In spite of the regular reports of heavy smog related to pollution in China’s major cities, the country continues to make the transition to clean energy at breakneck speed.
In a five-year plan released recently, China published goals which would seem to be beyond anybody’s wildest expectations.
Greenpeace points out that the consumption of coal will sink below its highest levels of 2013-14 and clean energy use will be around 15 percent.
The organization also explained that China kept breaking its own records and regularly exceeding their own aims in 2016.
According to Greenpeace, China set the world record for solar power capacity installed in a year in 2015 – this was the equivalent of laying down enough solar panels to go over one and a half football pitches every hour 24/7 for the entire year.
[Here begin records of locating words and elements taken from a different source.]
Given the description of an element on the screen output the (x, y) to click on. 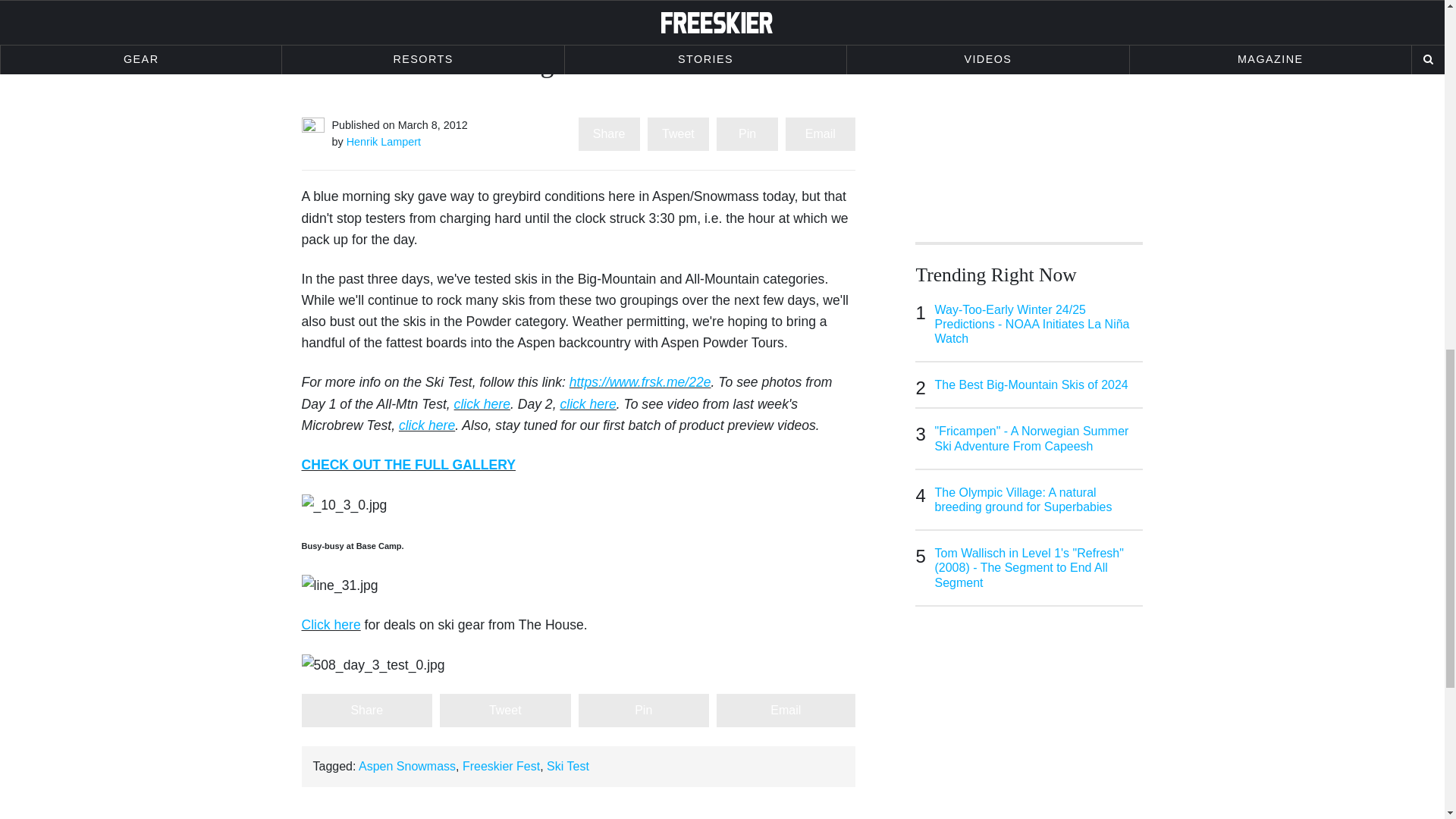
Henrik Lampert (383, 141)
Ski Test (568, 766)
"Fricampen" - A Norwegian Summer Ski Adventure From Capeesh (1038, 438)
Freeskier Fest (501, 766)
The Best Big-Mountain Skis of 2024 (1038, 384)
click here (587, 403)
click here (482, 403)
click here (426, 425)
Aspen Snowmass (406, 766)
Click here (331, 624)
CHECK OUT THE FULL GALLERY (408, 464)
Given the description of an element on the screen output the (x, y) to click on. 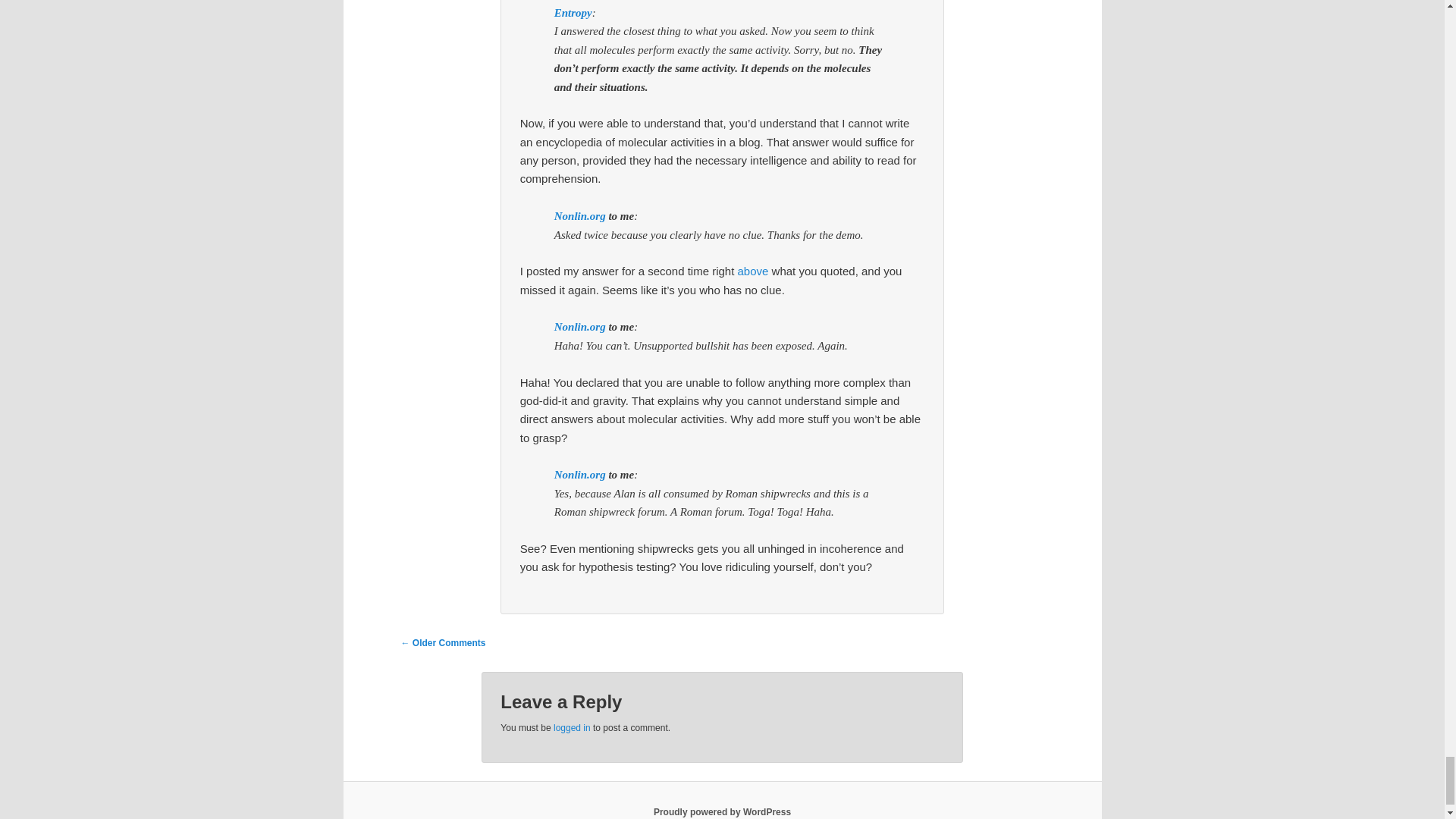
Semantic Personal Publishing Platform (721, 811)
Given the description of an element on the screen output the (x, y) to click on. 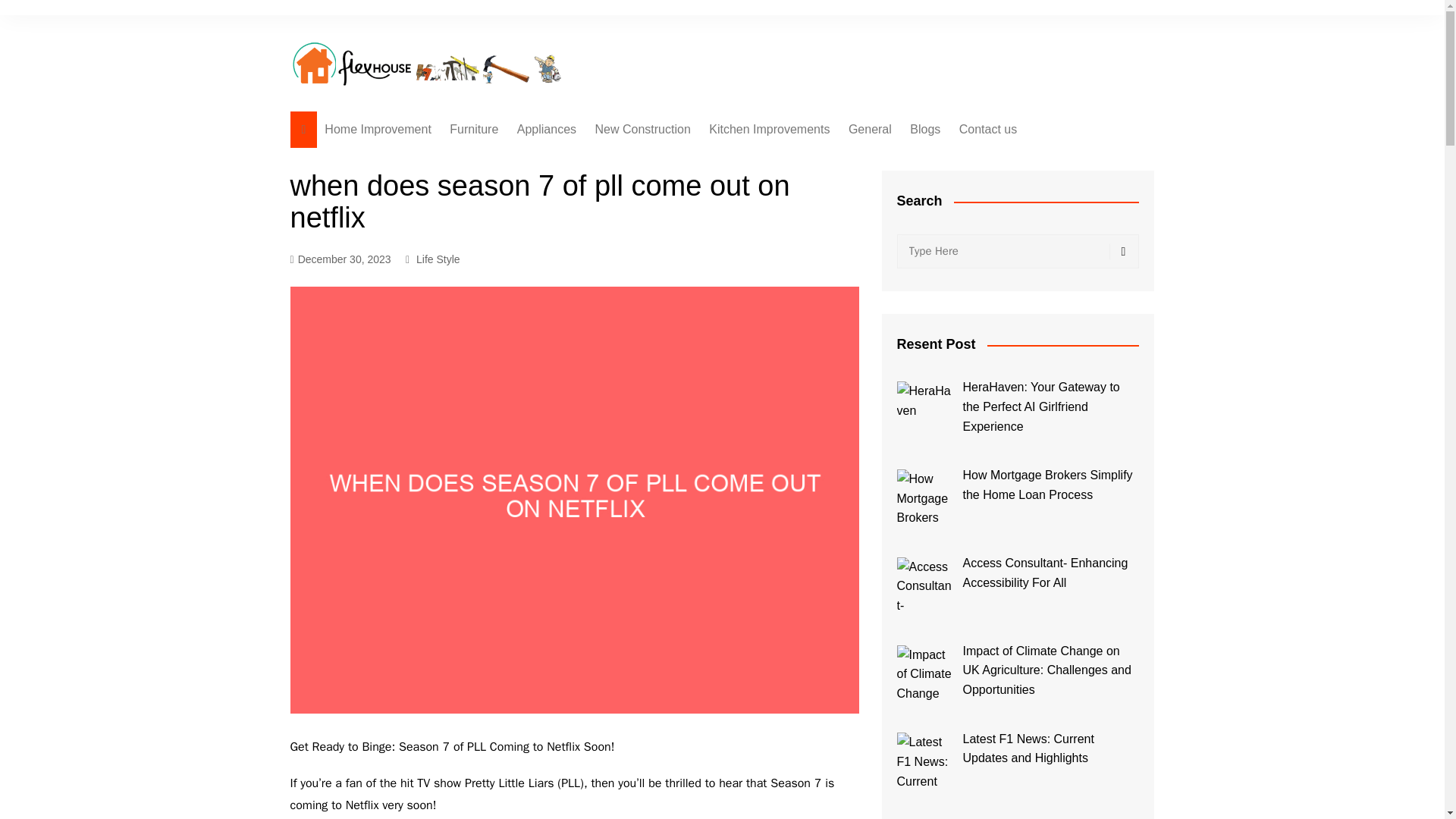
New Construction (643, 129)
General (870, 129)
Life Style (438, 258)
Write for US (1035, 160)
Home Inspections (671, 160)
Kitchen Improvements (769, 129)
Interior Design and Decorating (525, 166)
Appliances (546, 129)
DIY (671, 348)
Home Security (593, 248)
Blogs (924, 129)
How Mortgage Brokers Simplify the Home Loan Process (924, 497)
Moving (671, 298)
Real Estate Business (671, 273)
Given the description of an element on the screen output the (x, y) to click on. 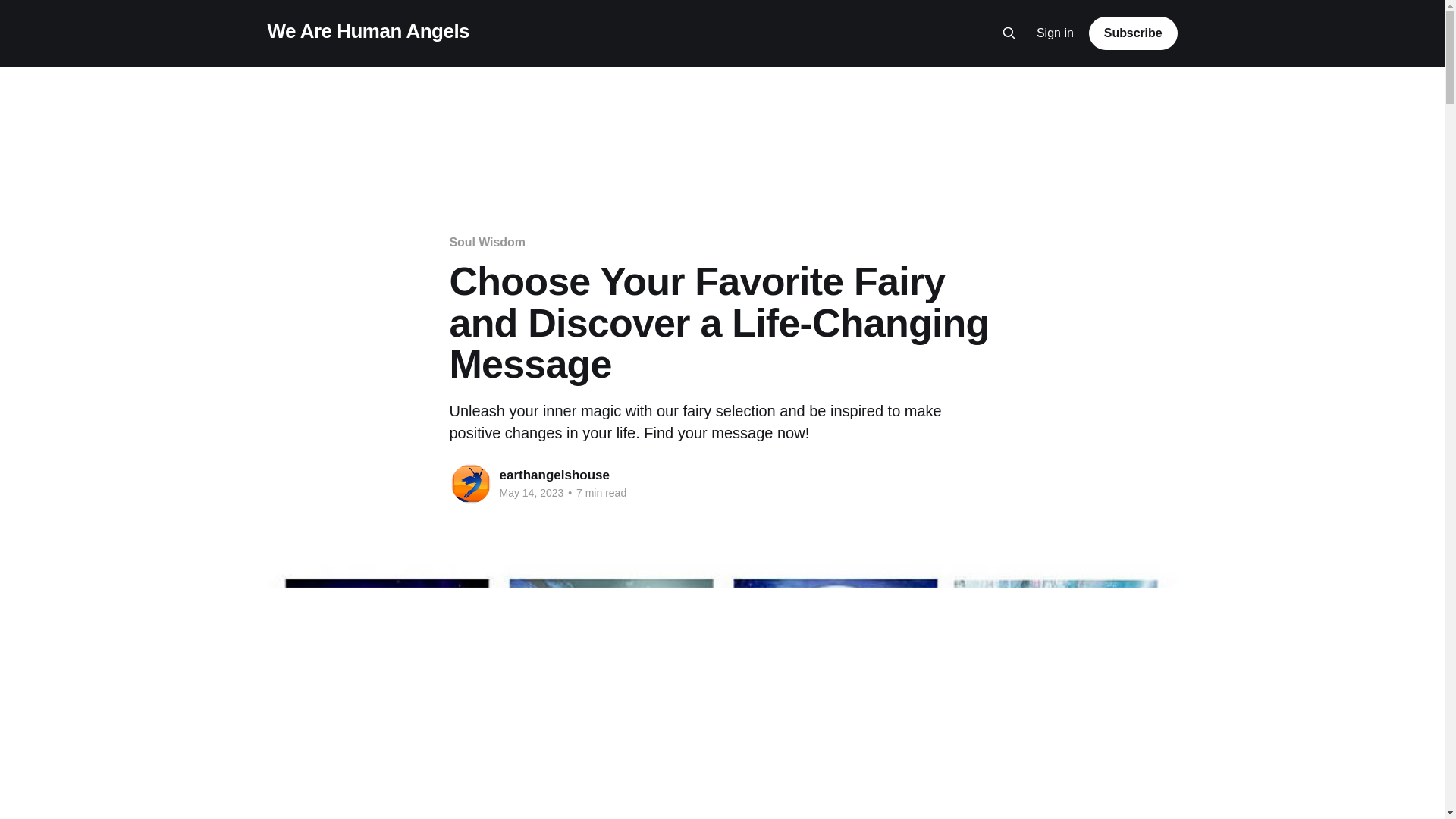
Sign in (1055, 33)
Soul Wisdom (486, 241)
Subscribe (1133, 32)
We Are Human Angels (367, 31)
earthangelshouse (554, 474)
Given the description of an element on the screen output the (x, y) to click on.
In 2016 this record was broken, with the output doubling.
In addition, the capacity target for solar installation for 2020 is on course to be achieved next year, two years ahead of time.
The use of coal has also dropped, with a fall of 1.6 percent between January and November 2016. This seems to signal a change in China’s overwhelming dependence in coal.
In March, China set an energy target of the equivalent of 5 billion tons of coal for 2020. This suggests they expect a 3 percent annual growth from 2015.
The figures gleaned, though, point to a growth of only 2.5 percent, which, coupled with coal set at a maximum of 58 percent of the total energy target, means that the consumption of coal can only go down from its peak in 2013-14.
Carbon emissions have improved
The other good news is that carbon emissions seem to have stayed at the same level, helped in part by the rapid growth of the non-fossil energy sector.
Greenpeace suggests that the quotient of non-fossil energy could be as much as 17 percent by 2020, exceeding the aim of 15 percent.
The combination of an increased share of clean energy and a lower demand for energy means that CO2 emissions should be distinctly lower than the targets anticipated.
Problems to overcome
A common problem facing a rapid expansion of renewable energy is getting it on the grid.
In China and elsewhere, the power companies often don’t give precedence to renewable energy versus coal power, as well as failing to ensure that the amount of power created by coal is reduced to make way for renewables. This regularly leads to vast amounts of wastage in the sector.
The problem for China is that with this expansion in renewables comes with an increasing need to add it to the grid. Hopefully, once China overcomes these issues, the vast facilities the country has for wind and solar power will be utilized more optimally.
With the numerous targets being set for reduction in coal power and an increase in clean energy, it is disappointing to note that China has not set its own targets for minimizing the loss of renewables. This implies a lack of confidence in the transition or disagreements among various players.
Currently the ‘superfluous’ clean energy is predominantly in China’s far west. There are extensive works being undertaken to get these linked up to the grid but it is critical that the country modify these links for the specific energy and not for coal.
These issues in integration have also led to the teams involved focusing on clean energy in the center and east of the country.
China, then, has a number of issues to overcome during the move to cleaner energy. But with some in the incoming US administration being decidedly sceptical on climate change compared to the last administration and others, the once unthinkable idea that China could be a world leader in clean energy is now a real possibility.